12月13日 負動産時代 迫られる対応【3】

朝日新聞2017年12月7日7面:土地の価値 感じず塩漬け「カスみたいな土地。相続登記するメリットがない」宮城県角田市の男性(55)は、広島県三原市にある山林など計76平方メートルの土地を持て余している。2年前に亡くなった親族が持っていた土地で、男性は法定相続人の1人だ。だが、その土地は1908(明治41)年に登記されたまま放置されている。仮に相続人全員の同意を得たとして、男性が相続登記しようとすれば、登録免許税や司法書士への手数料など少なくとも5万円程度はかかるとみられる。見に行ったことすらなく、利用価値を感じない土地の登記に、それほどのお金をかける気にはなれないという。
 三原市内には男性の母親が暮らしている実家もあるが、名義人は11年前に亡くなった父親のまま。いずれ男性と弟の2人が相続するが、「誰も持ちたいと思っておらず、将来は押し付け合いになりそうだ」と、今から気をもむ。相続登記されず、長年、亡くなった人の名義のまま放置された土地は、子や孫の代になってねずみ算式に相続人が増え、所有者不明の「塩漬け土地」になっている可能性がある。
年1800億円の損失 有識者でつくる所有者不明土地問題研究会(座長・増田寛也元総務相)の推計では、こうした土地の総面積は九州より広く、土地を有効活用できなほどの経済的損失は年1800億円にのぼるという。
相続登記がきちんと行われるようにになければ、所有者不明の土地は際限なく広がりかねない。来年度の税制改正では、登記を促すため、長年登記されないままになっている土地などの所有権を登記する際の登録免許税を軽減する。また法務省は、未登記の土地の調査費用などとして約24億円を来年度当初予算に盛り込むよう求めている。登記簿や戸籍などから法定相続人をたどり、登記を促すという。ただ、こうした対策はあまくで「小手先」で、所有者不明地問題の根本的な解決にはならないとの見方が政府内にもある。

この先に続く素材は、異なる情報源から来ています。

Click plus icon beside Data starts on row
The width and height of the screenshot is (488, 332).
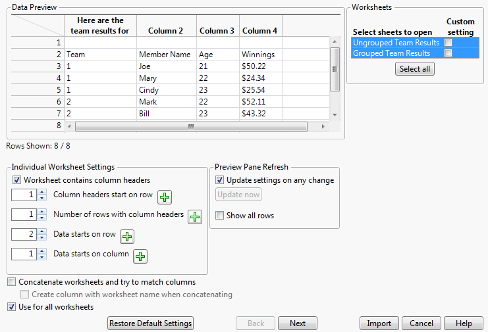point(127,237)
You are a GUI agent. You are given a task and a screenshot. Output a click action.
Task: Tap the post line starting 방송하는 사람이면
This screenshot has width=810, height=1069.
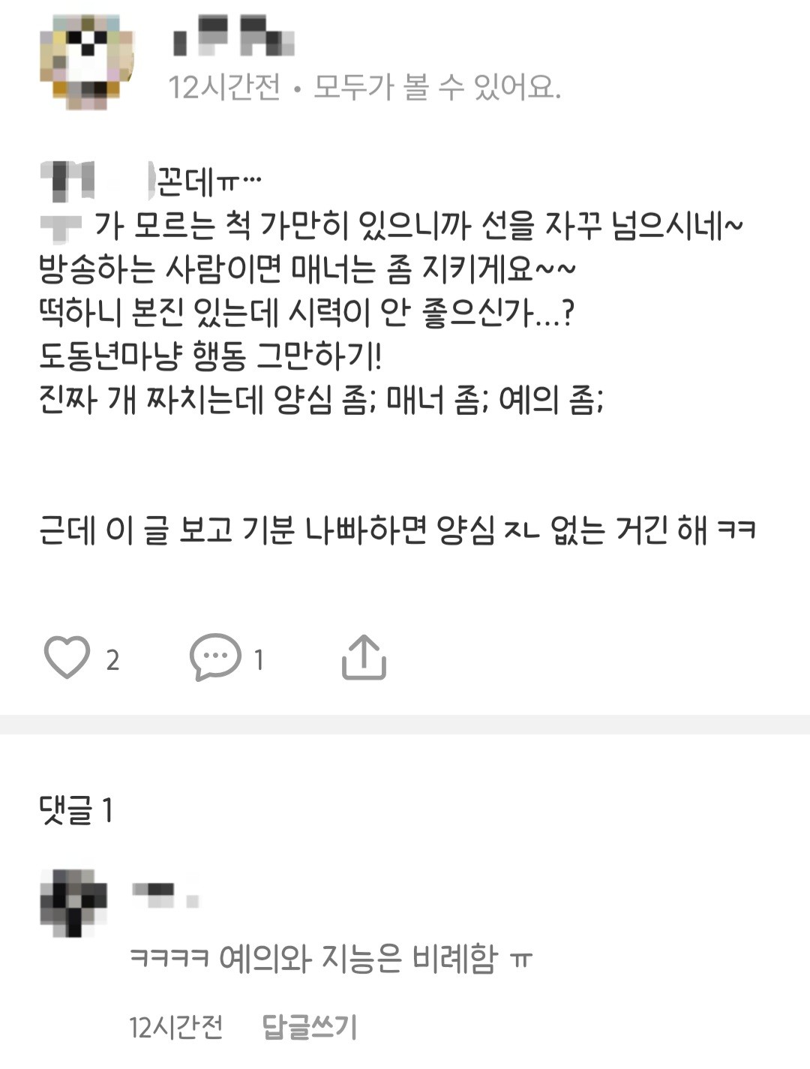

登記義務化案も そこで浮上しているのが、「登記の義務化」の是非をめぐる議論だ。いまは相続登記は義務ではない。土地には必ず価値があるという前提で、「相続人が登記したがらない」という事態を想定していないためだ。登記を相続人の義務にすれば、所有者不明土地の拡大に歯止めをかけられる可能性が出てくる。
義務化の是非は、登記制度のあり方などを検討するため法務省が10月に立ち上げた研究会で議論される見通しだ。義務化となれば明治時代に不動産登記法が制定されて以来の大改革になる。だが、民法学者の間では「登記されたかどうかを監視できるのか」「科料を設けても、登記費用より安ければ登記は進まない。かといって重罰にはできない」など、義務化の実効性を疑問視する声もある。義務なのに登録免許税を課するのかとの声も出かねないため、法務省は「登記問題は研究会で大議論になるだろう」(民事局幹部)とみる。